◆ Your goal
When you reach the line with "Where should I click to: Expand" in the listing below, transcribe it and each line after it up to and including the line with "is (420, 510).", exactly and with nothing else.

◆ Dataset
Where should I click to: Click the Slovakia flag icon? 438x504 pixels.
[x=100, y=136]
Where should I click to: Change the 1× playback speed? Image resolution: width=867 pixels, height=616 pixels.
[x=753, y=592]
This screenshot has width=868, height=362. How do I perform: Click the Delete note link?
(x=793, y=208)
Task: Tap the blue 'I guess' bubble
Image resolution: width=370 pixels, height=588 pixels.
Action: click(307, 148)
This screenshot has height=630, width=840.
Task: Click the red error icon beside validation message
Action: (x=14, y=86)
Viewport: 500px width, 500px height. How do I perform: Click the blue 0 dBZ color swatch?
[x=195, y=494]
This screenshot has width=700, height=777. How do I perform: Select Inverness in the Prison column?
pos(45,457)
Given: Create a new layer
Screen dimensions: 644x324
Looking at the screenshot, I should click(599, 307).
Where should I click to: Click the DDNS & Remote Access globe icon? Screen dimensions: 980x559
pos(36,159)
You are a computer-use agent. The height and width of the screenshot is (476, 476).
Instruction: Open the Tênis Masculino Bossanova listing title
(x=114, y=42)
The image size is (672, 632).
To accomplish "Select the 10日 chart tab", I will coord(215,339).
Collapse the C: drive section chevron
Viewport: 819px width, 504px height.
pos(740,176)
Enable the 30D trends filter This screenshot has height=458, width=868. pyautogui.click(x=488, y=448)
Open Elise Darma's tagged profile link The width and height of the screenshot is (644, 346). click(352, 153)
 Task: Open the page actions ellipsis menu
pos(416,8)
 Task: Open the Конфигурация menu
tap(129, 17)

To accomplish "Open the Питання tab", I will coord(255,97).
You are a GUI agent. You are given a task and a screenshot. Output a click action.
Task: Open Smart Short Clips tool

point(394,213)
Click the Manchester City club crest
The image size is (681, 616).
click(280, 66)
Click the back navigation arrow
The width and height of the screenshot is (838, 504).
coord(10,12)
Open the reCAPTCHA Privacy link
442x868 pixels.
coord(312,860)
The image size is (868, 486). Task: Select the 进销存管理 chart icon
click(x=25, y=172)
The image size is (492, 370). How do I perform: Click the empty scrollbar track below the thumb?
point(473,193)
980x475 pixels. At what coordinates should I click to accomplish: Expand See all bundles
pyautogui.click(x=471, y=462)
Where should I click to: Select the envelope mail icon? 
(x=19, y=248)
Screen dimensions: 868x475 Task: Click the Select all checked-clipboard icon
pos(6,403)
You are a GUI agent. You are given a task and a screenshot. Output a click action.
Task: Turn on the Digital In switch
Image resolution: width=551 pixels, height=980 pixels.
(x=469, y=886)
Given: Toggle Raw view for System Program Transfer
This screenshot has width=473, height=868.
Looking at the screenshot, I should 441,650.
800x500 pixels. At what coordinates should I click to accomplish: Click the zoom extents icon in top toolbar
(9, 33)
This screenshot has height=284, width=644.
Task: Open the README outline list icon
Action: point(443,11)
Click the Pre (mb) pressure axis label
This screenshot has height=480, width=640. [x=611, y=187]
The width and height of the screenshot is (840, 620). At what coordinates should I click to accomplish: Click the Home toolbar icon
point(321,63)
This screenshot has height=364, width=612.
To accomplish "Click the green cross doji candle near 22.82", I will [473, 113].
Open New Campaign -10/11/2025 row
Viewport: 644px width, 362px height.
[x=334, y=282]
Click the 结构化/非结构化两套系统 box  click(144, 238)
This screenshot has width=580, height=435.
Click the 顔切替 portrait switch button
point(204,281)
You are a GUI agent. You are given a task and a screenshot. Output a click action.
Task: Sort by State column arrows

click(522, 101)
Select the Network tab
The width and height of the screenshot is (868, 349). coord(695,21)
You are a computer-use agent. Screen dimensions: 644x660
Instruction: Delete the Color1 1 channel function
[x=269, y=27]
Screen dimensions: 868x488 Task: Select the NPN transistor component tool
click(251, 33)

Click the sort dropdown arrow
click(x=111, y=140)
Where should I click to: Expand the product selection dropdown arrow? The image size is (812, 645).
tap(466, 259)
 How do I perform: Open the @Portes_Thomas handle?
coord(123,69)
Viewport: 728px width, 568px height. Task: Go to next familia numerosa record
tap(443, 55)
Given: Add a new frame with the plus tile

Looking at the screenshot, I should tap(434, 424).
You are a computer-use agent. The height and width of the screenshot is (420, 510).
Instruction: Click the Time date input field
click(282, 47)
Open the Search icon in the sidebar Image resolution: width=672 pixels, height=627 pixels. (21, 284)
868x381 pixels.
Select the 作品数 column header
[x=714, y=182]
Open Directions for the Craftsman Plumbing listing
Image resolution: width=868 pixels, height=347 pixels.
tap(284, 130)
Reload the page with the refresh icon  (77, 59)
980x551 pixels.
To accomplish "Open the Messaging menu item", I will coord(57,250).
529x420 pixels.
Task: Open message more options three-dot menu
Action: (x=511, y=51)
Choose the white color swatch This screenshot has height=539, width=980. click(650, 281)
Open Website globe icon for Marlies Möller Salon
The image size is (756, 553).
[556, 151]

◆ Output below
Where should I click to: Expand the product selection dropdown arrow? The image size is (812, 645).
tap(466, 259)
 How do I perform: Open the @Portes_Thomas handle?
coord(123,69)
Viewport: 728px width, 568px height. Task: Go to next familia numerosa record
tap(443, 55)
Given: Add a new frame with the plus tile

Looking at the screenshot, I should tap(434, 424).
You are a computer-use agent. The height and width of the screenshot is (420, 510).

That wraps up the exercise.